Here’s my review of Belinda McKeon’s debut novel from today’ Indy. It’s been cut, so I’ll post original verion of review below the link:
http://www.independent.co.uk/arts-entertainment/books/reviews/solace-by-belinda-mckeon-2350174.html
Here’s a longer version of the review:
Solace by Belinda McKeon
Picador £12.99
Reviewed by Leyla Sanai
On the surface, Solace is a thoroughly modern love story beset by tragedy, but at its core, this debut explores the ties and tensions between parents and offspring – the mixture of love and duty that grown-up children feel towards their ageing parents, and the wishes of the latter to mould the former into shapes they obstinately resist.

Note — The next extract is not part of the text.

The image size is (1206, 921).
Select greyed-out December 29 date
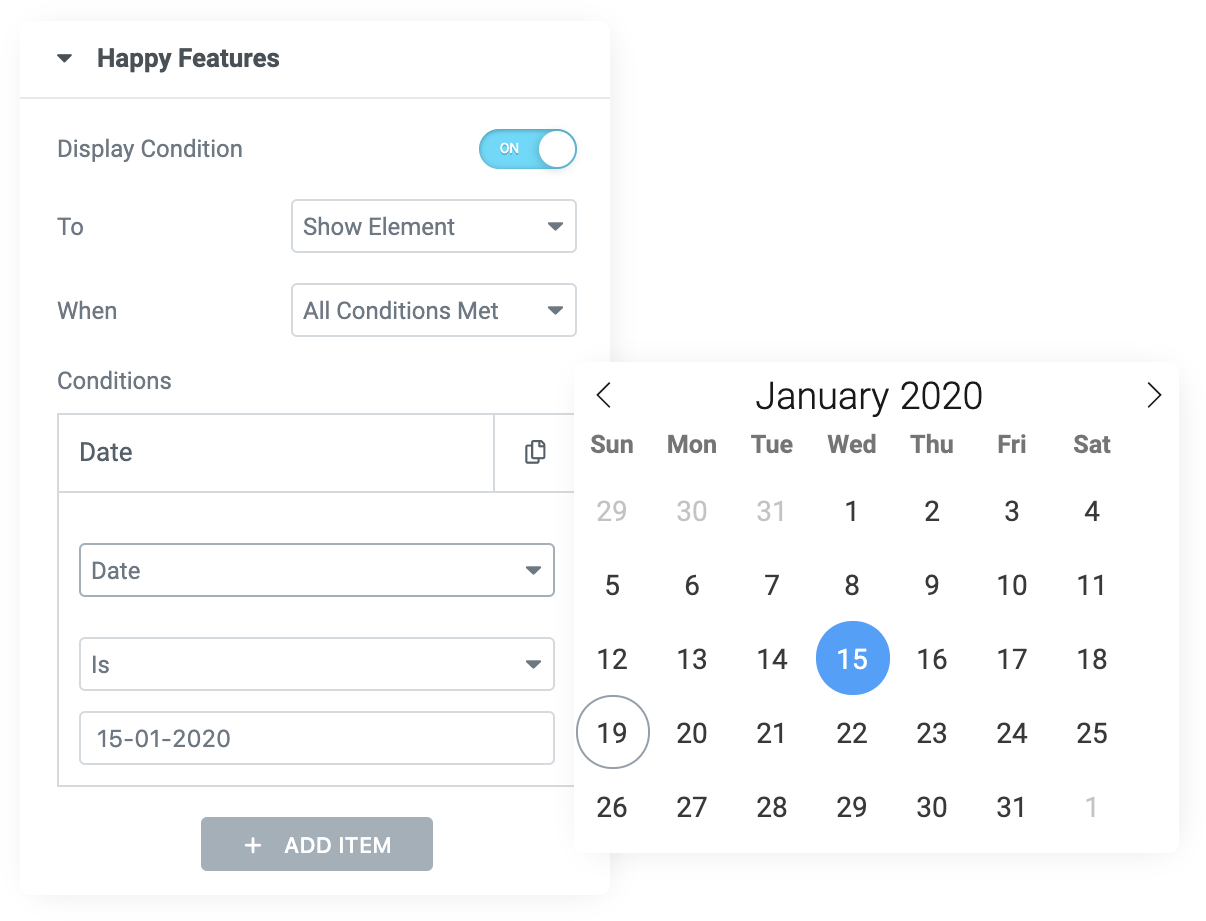[612, 512]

The prologue sets the scene. Tom is a farmer in Longford, southern Ireland. His adult son Mark is staying with his toddler to help with the baling of hay before returning to his home in Dublin. The father-son relationship is baked dry as drought-ridden land and the slightest disagreement sends ugly cracks flurrying across the surface. Tom sees Mark as alternating from sullen through taciturn to pugnacious. Mark ostensibly resents his father’s interference with the child’s routines, but his suppressed rage has a deeper cause.
McKeon then moves us back in time to the beginning of the story. Mark is a PhD student with writer’s block in Dublin. His thesis is on Maria Edgeworth, a writer who hailed from near his childhood home, but Mark is discovering that this was a bad reason to choose her as a subject. And then Mark meets a trainee solicitor called Joanne who grew up near him, a woman whose father Tom loathed.

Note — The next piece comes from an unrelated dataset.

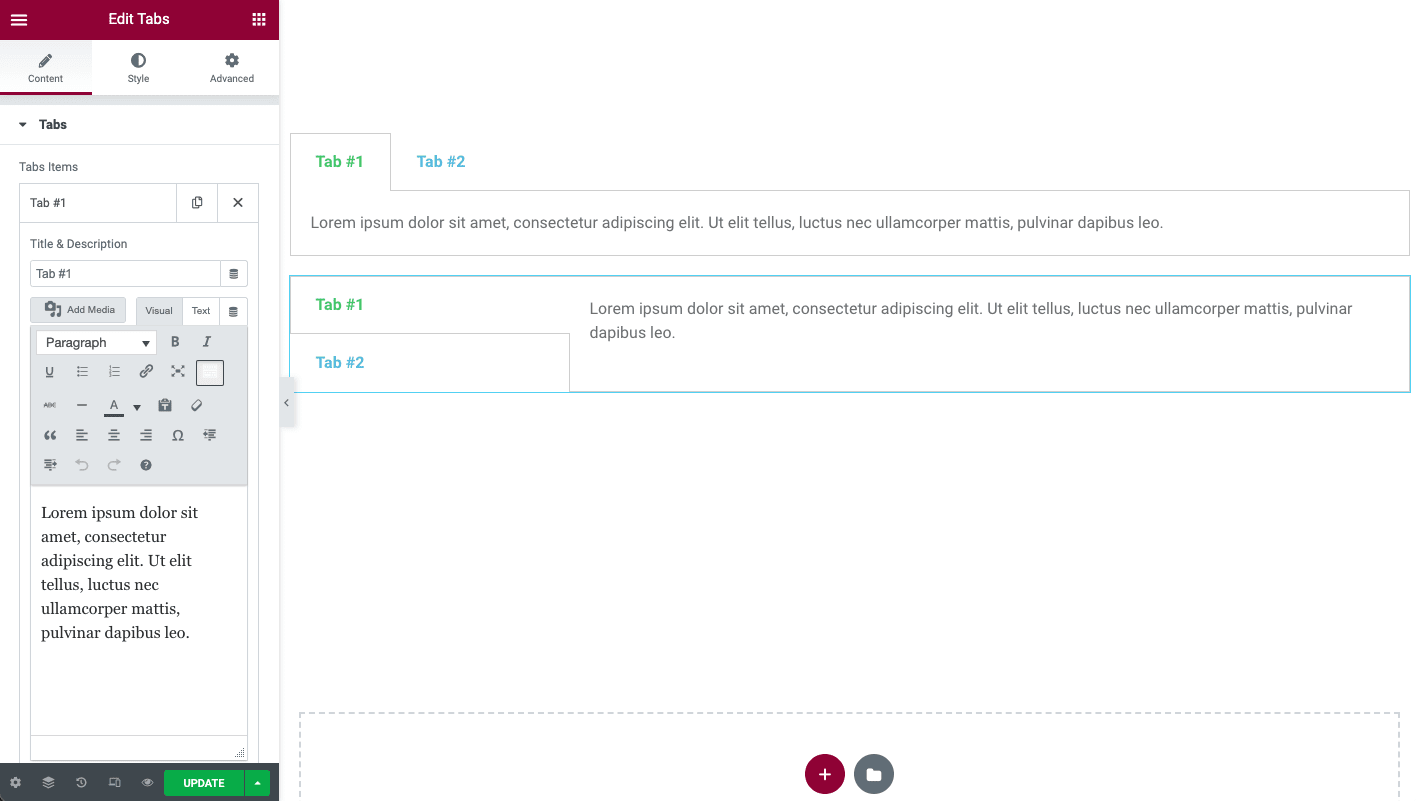Insert a link in the text editor
This screenshot has height=801, width=1416.
[146, 371]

The potent theme here is fraught parent-child relationships, a refrain that echoes throughout the book between not only Mark and Joanne and their parents but also a client of Joanne’s. The fallibility of both sides is clear in each case, some more than others. The third person narrator flits from one character’s POV to another’s. McKeon has a sharp ear for casual banter, social foibles and embarrassments, and her dialogue is convincing, made up of the trivialities/puns/awkward interludes in social interaction. She is also as astute on the gossip and parochialism of small communities as her fellow Irish writers Toibin and Trevor. More impressively, she captures the soul of Tom, an old-fashioned working man of gravitas and honour who, deep down, loves his family fiercely, but expects them to do his bidding. The irritation Mark feels towards his demanding father is clearly portrayed, as well as his own selfishness/indolence/intolerance: he spends little time working and can be supercilious towards rural folk, sneeringly observing that his father doesn’t understand the meaning of ‘ignorant’ and noticing another farmer talking about ‘global warning’. The balance is more skewed in Joanne’s case, her father being blatantly corrupt, but as regards her mother, again the reader is aware that neither is saint nor ogre. It is this depiction of the fallibility of all the major characters that is this novel’s main strength – humans are flawed, people are rarely ‘right’ or ‘wrong.’
McKeon is convincing on the trials of young parenthood and the charm of babies: although the exhaustion of young parenthood has been covered before (Rachel Cusk, Helen Walsh)and thus isn’t groundbreaking, it adds to the authenticity.
The prologue is arresting for its terse precision and stark tension but Mckeon’s prose elsewhere is more journalist reportage than atmosphere-setting creative writer. Perhaps there is that temptation when first writing a book to include everything, but she would do well to take a lesson from Trevor/ Toibin that less may be more – scene setting is essential but trivial details (such as the plastic chairs, tables, glasses, beer and food in a pub) dilute power rather than adding to it. Mark makes a similar weak joke about masturbation causing blindness twice, and Mark and Joanne wring two jokes from a throwaway comment about sushi – again, although realistic dialogue is vital, reporting minutiae isn’t: with many things that seem funny at the time the humour is in the spontaneity, so reporting them in writing isn’t wise. Similarly, Mark’s thoughts about parties being the best places to meet people are not insightful or original enough to add to the tale unless we’re meant to think he’s leaden and slow, in which case there would be entertaining ways of conveying the fact. And sometimes the language just feels wrong – at the party McKeon tells us ‘the mood was positively phosphorescent… delighted in the extreme’, a phrase which is enthusiastic but would work better in speech than in writing. Sometimes it feels as if there are two books bursting from the same cover – a quiet, deeply reflective and perspicacious one about the mutual pain and duty between parents and offspring, and a lesser, lightly humorous romance.
Mary Lawson and Patrick Lane conveyed dysfunctional family relations on a farm setting with more poetry and brutal, shattering power, but McKeon’s talent is for juxtaposing modern city life with rural traditions. Her debut is by no means perfect, but her evocation of the invisible umbilical cord of love and duty that still binds parent and child is thoughtful and a promising glimpse of more to come.